A good way to start goal-setting is to look at the various security-related certifications and training classes to see which ones sound most interesting to you. If you approach security from a “bottom-up” perspective, meaning you are most interested in technical measures either for offence or defence, I recommend looking at the GIAC certifications as a starting point. Similarly, look at the SANS course catalog to find interesting topics you might want to specialise in. If your approach is “top-down”, meaning you think of security as being all about risk management, process, and service integrity, start by looking at the CISSP domains and make note of the areas that especially excite you.

List essential end-state qualities

“What does it take to do the job I want?”

The job you want will have a set of required skills. It’s easy for technologists to focus on “hard” technical skills and neglect “soft” communication and organisational skills. Doing so is a terrible mistake because it doesn’t matter how valuable you are if you can’t convince people of your value. Security professionals in particular must emphasise soft skills because we are often in the business of delivering bad news. You might think bad news is valuable, but whoever is signing your payslip will take some convincing. Again, a mind map is a good way to organise your thoughts. Consider reading What Got You Here Won’t Get You There to help you in this process.

Diff

“What strengths do I need to develop?”

At this point you have a list of strengths you need and a list of strengths you have. This step is pretty easy — just figure out what the differences are between the two. While you’re comparing the lists, you’ll probably identify a few things you missed on one or the other of the lists. Go ahead and update the lists as appropriate.

Hard truths

“Am I willing to develop those strengths?”

You can’t be good at everything, but you’ll never be good at something if you don’t want it enough to work for it. If the idea of putting in the work to become strong in a particular area makes you sick or fills you with existential dread, it’s essential that you accept that fact. Once you have admitted how you feel, you need to spend some time thinking about whether you can commit to developing that strength in spite of your negative feelings for it. If you cannot commit 100% that you are willing to put in the work on any of the essential end-state qualities of the goal you have chosen, you might want to revisit your original goal. At the very least, you’ll need to develop a plan for success without developing that strength. For example, if you hate writing status reports, developing a career as a project manager is going to be difficult. You can either suck it up and commit to getting good at reporting status, or you can develop a habit of delegating status reporting to one of your project resources. What you cannot do is ignore status reporting and disappoint your project stakeholders.

Develop a plan

What’s next?

When it comes to action plans, it’s important to order your efforts to get the most timely benefit.
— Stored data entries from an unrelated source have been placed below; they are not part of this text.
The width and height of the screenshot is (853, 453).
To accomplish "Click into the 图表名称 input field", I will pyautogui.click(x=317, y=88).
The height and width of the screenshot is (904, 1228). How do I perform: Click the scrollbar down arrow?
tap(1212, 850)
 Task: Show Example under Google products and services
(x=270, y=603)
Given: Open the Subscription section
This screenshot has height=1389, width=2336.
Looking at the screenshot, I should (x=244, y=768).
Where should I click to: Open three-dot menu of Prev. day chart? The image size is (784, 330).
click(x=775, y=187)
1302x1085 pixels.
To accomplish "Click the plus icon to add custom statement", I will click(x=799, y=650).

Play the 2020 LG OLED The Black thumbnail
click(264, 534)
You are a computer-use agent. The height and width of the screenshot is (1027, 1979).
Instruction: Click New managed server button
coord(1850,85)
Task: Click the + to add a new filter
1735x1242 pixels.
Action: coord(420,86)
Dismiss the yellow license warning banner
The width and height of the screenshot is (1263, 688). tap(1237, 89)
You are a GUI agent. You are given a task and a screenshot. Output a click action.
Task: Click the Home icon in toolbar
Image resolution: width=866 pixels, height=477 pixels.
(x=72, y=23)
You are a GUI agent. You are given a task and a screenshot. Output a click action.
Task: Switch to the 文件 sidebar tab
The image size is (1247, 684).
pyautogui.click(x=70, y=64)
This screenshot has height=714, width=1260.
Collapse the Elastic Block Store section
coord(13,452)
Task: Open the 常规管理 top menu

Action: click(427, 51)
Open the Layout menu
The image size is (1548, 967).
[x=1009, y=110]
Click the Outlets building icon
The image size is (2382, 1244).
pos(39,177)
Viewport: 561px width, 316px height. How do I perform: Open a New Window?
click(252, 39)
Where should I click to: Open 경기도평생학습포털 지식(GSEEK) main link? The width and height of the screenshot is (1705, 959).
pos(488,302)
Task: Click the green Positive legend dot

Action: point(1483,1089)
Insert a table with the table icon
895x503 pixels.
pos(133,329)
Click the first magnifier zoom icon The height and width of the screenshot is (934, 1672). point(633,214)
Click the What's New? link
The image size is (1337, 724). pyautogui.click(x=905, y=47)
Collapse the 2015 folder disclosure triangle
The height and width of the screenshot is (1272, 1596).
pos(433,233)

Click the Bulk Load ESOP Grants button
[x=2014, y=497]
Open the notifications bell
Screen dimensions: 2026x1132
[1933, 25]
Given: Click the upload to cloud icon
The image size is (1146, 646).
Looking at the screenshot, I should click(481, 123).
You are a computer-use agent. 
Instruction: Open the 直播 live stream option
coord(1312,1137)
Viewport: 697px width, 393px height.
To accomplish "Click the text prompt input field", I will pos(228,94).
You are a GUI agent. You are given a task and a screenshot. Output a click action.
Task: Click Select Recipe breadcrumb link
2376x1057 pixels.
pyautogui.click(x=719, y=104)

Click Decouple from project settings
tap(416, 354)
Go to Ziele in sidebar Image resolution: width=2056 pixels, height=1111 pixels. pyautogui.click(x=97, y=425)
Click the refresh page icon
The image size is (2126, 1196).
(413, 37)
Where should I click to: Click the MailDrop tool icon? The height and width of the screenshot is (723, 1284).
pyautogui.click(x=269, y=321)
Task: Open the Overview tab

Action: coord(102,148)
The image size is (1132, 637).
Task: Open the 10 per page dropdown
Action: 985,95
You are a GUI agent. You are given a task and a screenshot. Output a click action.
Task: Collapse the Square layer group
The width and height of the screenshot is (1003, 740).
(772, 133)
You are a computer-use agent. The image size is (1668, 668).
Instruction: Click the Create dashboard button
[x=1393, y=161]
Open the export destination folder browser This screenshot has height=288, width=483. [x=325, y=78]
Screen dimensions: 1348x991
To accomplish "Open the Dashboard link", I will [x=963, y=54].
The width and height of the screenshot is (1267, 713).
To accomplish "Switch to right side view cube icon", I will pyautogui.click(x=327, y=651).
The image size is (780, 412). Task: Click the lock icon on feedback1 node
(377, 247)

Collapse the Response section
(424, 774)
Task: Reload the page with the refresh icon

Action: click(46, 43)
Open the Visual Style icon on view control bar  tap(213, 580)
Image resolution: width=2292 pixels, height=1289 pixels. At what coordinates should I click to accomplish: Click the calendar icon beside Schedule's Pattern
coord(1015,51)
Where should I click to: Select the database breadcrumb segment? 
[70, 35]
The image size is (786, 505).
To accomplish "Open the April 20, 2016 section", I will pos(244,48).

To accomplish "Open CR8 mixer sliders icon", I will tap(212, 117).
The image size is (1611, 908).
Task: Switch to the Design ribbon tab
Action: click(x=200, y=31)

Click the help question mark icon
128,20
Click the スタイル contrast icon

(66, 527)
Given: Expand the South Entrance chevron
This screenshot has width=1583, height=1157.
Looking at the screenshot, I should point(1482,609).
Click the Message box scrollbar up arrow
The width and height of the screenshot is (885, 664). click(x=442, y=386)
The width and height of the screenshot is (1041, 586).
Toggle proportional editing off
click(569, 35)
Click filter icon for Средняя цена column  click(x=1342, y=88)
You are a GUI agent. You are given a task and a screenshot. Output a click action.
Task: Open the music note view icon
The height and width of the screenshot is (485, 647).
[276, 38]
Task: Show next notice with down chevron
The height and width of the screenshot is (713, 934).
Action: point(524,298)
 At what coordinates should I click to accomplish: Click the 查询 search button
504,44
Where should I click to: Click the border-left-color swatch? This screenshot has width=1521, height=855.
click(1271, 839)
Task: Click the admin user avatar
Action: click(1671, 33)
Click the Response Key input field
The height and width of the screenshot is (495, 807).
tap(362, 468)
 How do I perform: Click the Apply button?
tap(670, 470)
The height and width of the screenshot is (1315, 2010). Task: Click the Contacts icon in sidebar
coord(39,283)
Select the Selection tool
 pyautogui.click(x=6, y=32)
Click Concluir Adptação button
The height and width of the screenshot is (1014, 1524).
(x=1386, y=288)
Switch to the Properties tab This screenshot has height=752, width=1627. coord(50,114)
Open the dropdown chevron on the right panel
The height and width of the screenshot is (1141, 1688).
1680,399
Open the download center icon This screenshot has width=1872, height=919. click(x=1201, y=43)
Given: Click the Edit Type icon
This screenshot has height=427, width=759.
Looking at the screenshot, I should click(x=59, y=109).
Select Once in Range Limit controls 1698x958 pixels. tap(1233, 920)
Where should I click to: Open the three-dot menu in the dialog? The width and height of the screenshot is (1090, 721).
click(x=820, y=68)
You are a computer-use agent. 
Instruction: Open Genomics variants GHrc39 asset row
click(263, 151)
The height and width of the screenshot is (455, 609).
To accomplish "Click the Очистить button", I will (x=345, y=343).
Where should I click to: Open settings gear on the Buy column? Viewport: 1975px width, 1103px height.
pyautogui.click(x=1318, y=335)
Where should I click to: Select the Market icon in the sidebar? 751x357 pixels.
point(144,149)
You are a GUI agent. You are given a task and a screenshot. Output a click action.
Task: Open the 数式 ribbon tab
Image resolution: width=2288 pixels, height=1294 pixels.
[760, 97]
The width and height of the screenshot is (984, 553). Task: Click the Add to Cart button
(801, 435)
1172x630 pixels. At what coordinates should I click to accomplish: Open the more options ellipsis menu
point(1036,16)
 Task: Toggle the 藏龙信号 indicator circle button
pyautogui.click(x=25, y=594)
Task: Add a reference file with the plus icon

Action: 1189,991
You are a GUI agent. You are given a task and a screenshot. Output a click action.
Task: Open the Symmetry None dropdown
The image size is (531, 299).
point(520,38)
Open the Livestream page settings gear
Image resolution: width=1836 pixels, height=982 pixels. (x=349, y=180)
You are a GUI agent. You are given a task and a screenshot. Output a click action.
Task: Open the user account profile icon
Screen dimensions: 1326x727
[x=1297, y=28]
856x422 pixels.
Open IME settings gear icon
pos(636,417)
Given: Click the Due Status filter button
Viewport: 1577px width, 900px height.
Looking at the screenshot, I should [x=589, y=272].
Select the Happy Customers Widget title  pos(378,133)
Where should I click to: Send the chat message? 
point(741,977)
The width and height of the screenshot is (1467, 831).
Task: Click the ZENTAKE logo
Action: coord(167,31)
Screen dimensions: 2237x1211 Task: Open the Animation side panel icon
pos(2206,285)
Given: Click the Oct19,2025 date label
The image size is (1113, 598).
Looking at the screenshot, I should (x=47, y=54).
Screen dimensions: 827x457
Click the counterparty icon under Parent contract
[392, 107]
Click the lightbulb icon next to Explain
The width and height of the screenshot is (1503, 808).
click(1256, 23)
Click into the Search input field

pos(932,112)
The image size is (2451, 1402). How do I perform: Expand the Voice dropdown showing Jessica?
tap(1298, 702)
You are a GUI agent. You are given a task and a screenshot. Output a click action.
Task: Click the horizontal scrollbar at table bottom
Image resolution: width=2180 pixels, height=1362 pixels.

Equally important is to make sure that you will enjoy every week of work, even if it’s too much to ask that you enjoy every minute.

1. Separate the list of strengths you need to develop into two categories — those that excite you, and those you dread.

2. Prioritise each list according to logical order (crawl, walk, run) and how much work you need to put in.

Now that the hard part is out of the way, you get to have some fun.

1. Take the first two developing strengths, one from each category, and break them down into bite-size chunks, ordered however makes sense to you.

2. Look at the steps involved in building your developing strengths and try to imagine potential projects that would combine the exciting and dreadful.

3. Try to figure out how to incorporate those projects into your existing professional work (it’s always best to get paid for your efforts).

4. If your projects don’t fit with your existing job, think of some ways you could work on them outside of work.

5. Apply an aggressive due date for the project.

6. Repeat the process for the next set of exciting and dreadful strength goals. As your goals get farther and farther into the future, you can be more vague. 6 months of planning should have a specific date. 1 year of planning should have at least a month. 2 years of planning should have a quarter, and so on.